Потом сон отступил. И он слышал – Мари опять говорила:
– …Наташа – только не спорь: я надумала, что, если мы не умрем здесь от голода, в нашей жизни еще будет что-то очень замечательное.
– И необязательно реветь. Вытри слезы.
Мари послушно вытерла глаза, но продолжала:
– Ты знаешь, будет что-то огромное-огромное: оно придет, как облако, и будет стоять над нами. Большое и белое… Знаешь, почему я так думаю?
– Не знаю, почему ты так думаешь… Вытри слезы, опять ты плачешь.
– Почему? А потому, что в начале жизни у нас все было так хорошо, так прекрасно! И жизненное завершение после столь долгих лет тоже должно быть прекрасно: оно нас ждет. Оно ждет нас, Наташа.
– Да вытри же слезы!.. Нас ждет богадельня.
– Ну и что?
– Огромная белая богадельня – вот тебе разгадка твоего ожидания. Игры со старичками. И кино.
– А лото?
– Ну, хорошо, и лото тоже.
Мари оживилась:
– А почему ты так плохо говоришь о доме престарелых, я не понимаю тебя, Наташа?

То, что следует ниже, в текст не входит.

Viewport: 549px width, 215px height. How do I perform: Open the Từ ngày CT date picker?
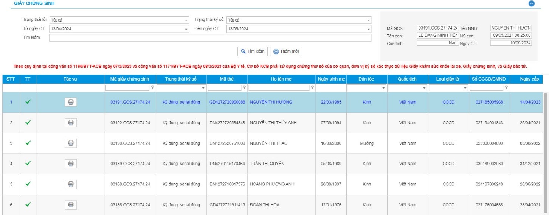(186, 29)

– Там прекрасно. Во всяком случае, там тебя покормят.
– Не иронизируй. И лото. И кино. И опрятность. А главное – ты же забываешь главное – там может произойти встреча с каким-нибудь интереснейшим человеком! Почему ты общение сбрасываешь со счетов? Это нечестно. Разве прекрасный и обаятельный человек, тонкий, умный, одухотворенный, не облагораживает любые стены?
– Помечтай, Машенька.
– Я не мечтаю – я верю!..
Они смолкли, а он в полусне усмехнулся, несколько удивленный тем, что тщедушные и полуразрушенные старухи хотят еще встретить в жизни какого-то человека (он силился представить себе старика с бородой – рядом с Мари).
– А знаешь, Мари, мы не умрем, – заговорила теперь бабка Наталья, – я искала и нашла выход: если Матрена и завтра не вернется, мы сделаем вот что – мы поработаем…
– Как?
– Помнишь, она жаловалась: в огороде, мол, полоть надо – мы прополем ей грядки… и поедим хлеба с картошкой – за труд! Это будет справедливо.
– Глубокая мысль, Наташа! Какая глубокая и верная мысль! – подхватила Мари.
Мальчик канул в недолгую дрему, как-то сразу успокоившийся за их жизнь. А разговор старух теперь, вероятно, кружил и кружил возле тех невсполотых грядок.
Он проснулся от легких шагов: сухонькая Мари вдруг устремилась к окну; открыв ставни, она приникла к маленькому окошку – и вгляделась:
– Наташа! Какое очарование! Какая луна!
– Да, сейчас полнолуние, – откликнулась бабка Наталья.
– Нет, она замечательная, эта луна, – она упоительная! Ты слышишь, Наташа, – луна!
– И что же?
– Как что – замечательная же видимость, всё как на ладони…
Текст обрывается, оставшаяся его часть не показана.